If the railroad industry can get through the present, Stephen Ailes, former president of the Association of American Railroads, used to say, the future looks good. That is an apt observation these days for the outlook of intermodalism.
Deregulation of the railroad and trucking industries in 1980 and the ocean shipping industry in 1984 have helped create a competitive environment in U.S. transportation that is forcing each of those modes to become more efficient and cost-effective in moving container freight. Also, competition among modes has been compounded by the U.S. economy becoming part of a world economy. The slowing down of our own manufacturing capacity and the increased use of offshore sourcing has forced railroads and trucking to become more dependent on moving international freight.Broadly speaking, the future of intermodalism will be greatly influenced by three things:
* World trade;
* Transportation strategies for handling that trade; and
Quickly, let me touch on each of these.
Over the last 20 years, trade has expanded by $200 billion to an annual total of some $2 trillion. The United States' share of that trade has gone
from 25 percent in 1950 to 14 percent in 1985. On the other hand, trade has increased as a share of the U.S. gross national product. In 1970, it represented 8 percent of our GNP, not including trade in insurance and
financial services. In 1985 it represented 15 percent of our GNP, not including trade in insurance and financial services.
Trade involving the United States has also changed directions over the years. During the first two centuries, the lion's share of our trade was with Europe. Beginning in 1978 or thereabouts, trade with the Pacific Rim surpassed that of Europe. In 1983, two-way trade in the Pacific totaled $130 billion, $30 billion more than in the Atlantic.
In the future, although many people are not anticipating this, I think more of our trade, and Japan's, for that matter, will be hemispheric. The United States will experienced increased trade with Canada (our largest trading partner today), the Caribbean, Central America and South America. And Japan will dominate trade in the Pacific.
Since 1980, containership operators involved in the U.S. market have developed two separate and distinct operational strategies:
(1) An intermodal service in which ships drop off containers on either coast and then rely on trains and trucks to take the containers to the doorstep of the consignee; and
(2) An all-water, often round-the-world service in which containerships
serve the United States via the Panama Canal.
Sea-Land and American President Lines have been the leading proponents of the intermodal operations. Evergreen Lines of Taiwan, U.S. Lines and many other carriers have opted for the all-water round-the-world service.
Naturally, the intermodal service has had the greatest impact on domestic transportation in this country. Sea-Land Service Inc. began a double-stack service in 1980. (For the uninitiated, double-stack service involves putting two containers, 40 foot or 48 foot, on top of one another on a modified rail flat car.) This revolutionized railroad service in the country. Already there are an estimated 38 trains of double-stack cars operating in the United States. A double-stack train usually carries anywhere between 150 and 280 containers. Today some 5,000 double-stack cars are crossing the country each day. That should double in a decade.
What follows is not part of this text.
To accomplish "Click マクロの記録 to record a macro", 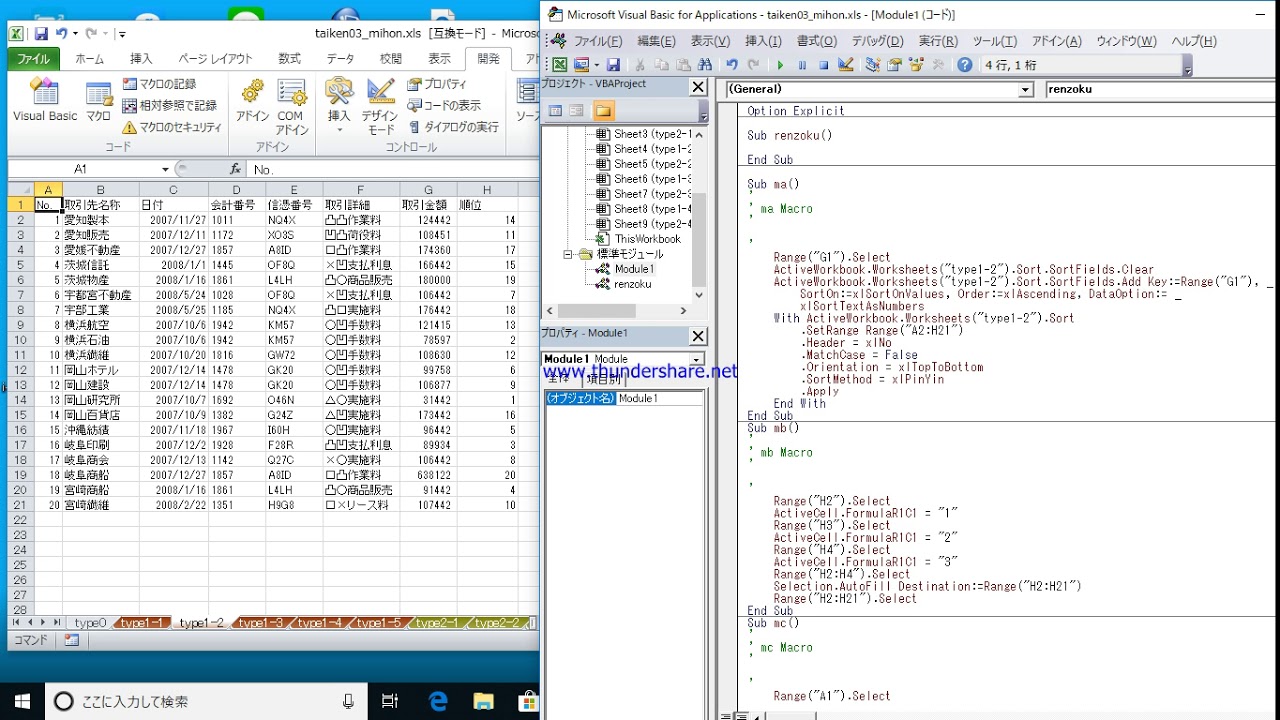I will 160,84.
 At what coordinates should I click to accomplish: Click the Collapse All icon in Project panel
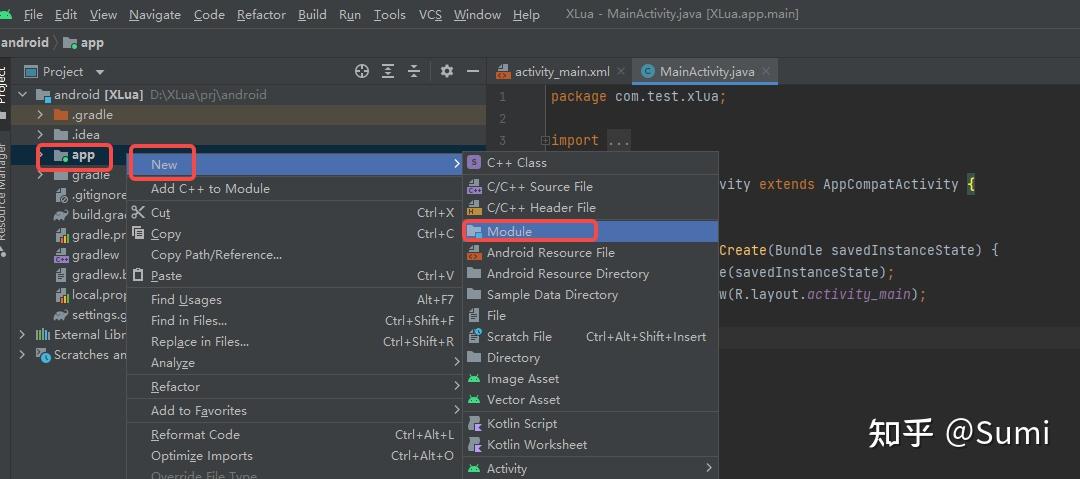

What is most startling about this is the drasticness of the dynamic change that is taking place.
What does this mean to the operators of the various modes? Simply that those companies that are being too cautious and waiting to see what shakes out will have difficulty competing with operators that attempt to adapt to change. Case in point. Santa Fe Southern Pacific Corp. three years ago said there was no need to rush into the double-stack business. Well they are suffering for that.
But taking a chance can also be costly. Anticipating that fuel costs would reach $90 a barrel by 1988, U.S. Lines built too many large fuel-efficient slow containerships. But with diesel fuel selling for less than $15 a barrel, the company has difficulty competing against less fuel efficient faster ships.
American President Lines, which has made most of the right moves over the last five years, is probably making an error by choosing to build five new huge ships capable of moving 1,800 40-foot containers - ships that will be too wide to go through the Panama Canal. But that's not the problem. The problem, in my opinion, is that the ships will be designed to cruise at 24 knots. For those ships to be highly profitable, oil must stay at around $20 a barrel or lower. That is not something I would count on. A more conservative way would be to build six vessels with a cruise speed of around 21 or 22 knots, which would provide APL with weekly West Coast service from Asia. Then if oil goes higher, they still will be able to make money.
Finally, let me quickly touch on politics.
Legislation is expected to be reintroduced in the 100th Congress that would extend and possibly expand operating subsidy payments to U.S.-flag liner (containership) operators.
Also, if this country would accept the United Nations Conference on Trade & Development Liner Code of Conduct, the so-called UNCTAD Code of Conduct, something most other nations in the world are going along with, overnight our liner industry would double its share of U.S. foreign cargo. The value of Sea- Land, APL, U.S. Lines, Lykes would perhaps more than double.
Finally, there is protectionism. Some kind of protectionist trade legislation will pass in 1987 or 1988. If I had my guess, I would think 1988 to go along with the presidential election. If the bill increases barriers against the free flow of trade, it will not only affect international shipping companies but the domestic companies that are moving those containers inland.
All in all, this is an exciting time for intermodal carriers to make or lose money.